Tuesday, 13 December 2016

Film Review - Star Wars: The Force Awakens (12A)

Chewie, we're home.
Star Wars: The Force Awakens made me a fan. 

I should have been on board with Star Wars long ago - the first film was released when I was nine, so I was target audience! But the Iveagh cinema was a distant nine miles away in Banbridge, and we weren't a cinema-going family, so the whole phenomenon passed me by. I was in my twenties by the time I watched the original trilogy on VCR. By then Star Wars was such a part of popular culture that I knew who was going to die and all about the Skywalkers' complex family dynamics. It was a fine way to pass a few hours, but the real magic was sadly lost on me. 
And then there were the prequels. What can I say about the prequels?
They were really, really bad, and in so many ways.

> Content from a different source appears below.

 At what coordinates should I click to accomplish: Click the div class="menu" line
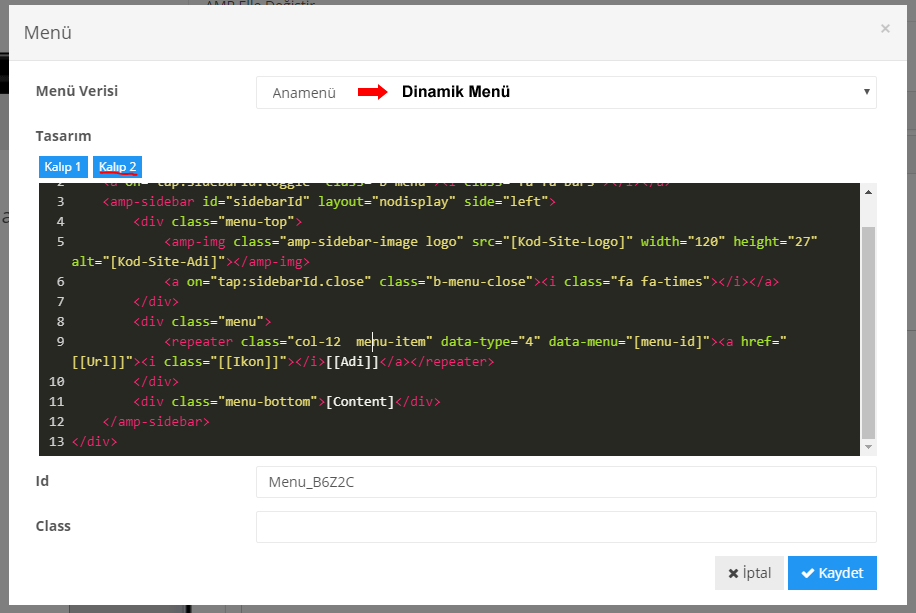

Nonetheless I went to the cinema last Christmas with hope of something better. The trailers were intriguing, the buzz was positive and the fans were positively foaming with expectation. At least, I figured, I'd bathe vicariously in the enjoyment of those who'd watched Star Wars as kids, and in the enjoyment of their kids.

And then something miraculous happened. 

It began with a frisson when Luke Skywalker got a mention in the traditional scrolling prologue at the film's opening. Then the new young leads were introduced - a devil-may-care rebel fighter pilot called Poe, a conflicted storm-trooper who adopted 'Finn' as his name and Rey, a feisty scavenger with a knack for self-preservation. They were energetic and funny, sparking with chemistry and thus igniting the story for a whole new Star Wars audience and for me. 
As for the chief villain, he was young and prone to fits of psychotic rage, but also had an interesting streak of vulnerability. This guy was much more than Darth Vader 2.0, in other words.
That was all before Han Solo's famous spacecraft made its first appearance. As John Williams' original theme soared, I was thinking, Look! It's the Millennium Falcon! like it finally mattered to me. The newbies were taking control of the franchise along with the ship, getting into all kinds of scrapes in their commandeered vehicle... and then they were joined by members of the old-guard, who looked grizzled (Han) and matted (Chewbacca), but like life-long friends returned. I was sold. This film franchise mattered to me. And from there it only got better - and sadder, and more thrilling, right to the perfect final shot.
The Force Awakens gets so much right that the abominable prequels didn't. The Star Wars universe looks solid again - big studio sets, along with real forests and actual deserts. The cast are interacting with stuff, not swimming in a great soup of computer-generated images. The fight scenes have heft and the jeopardy is real. The script is playful rather than ponderous. The protagonist is female and rescues herself. Even the new robot is properly endearing. 
Basically the whole thing is old-school Saturday matinee fun, with an new injection of life and surprising emotional weight. It retreads all the story beats of the original films, it's true - but somehow that doesn't matter. It's executed beautifully, this cowboys-in-space tale, and with love. So much so that I got it. I understood.

For the first time I watched Star Wars not as a cynical adult, but as that nine-year-old boy who missed it the first time around. And that's an experience to cherish.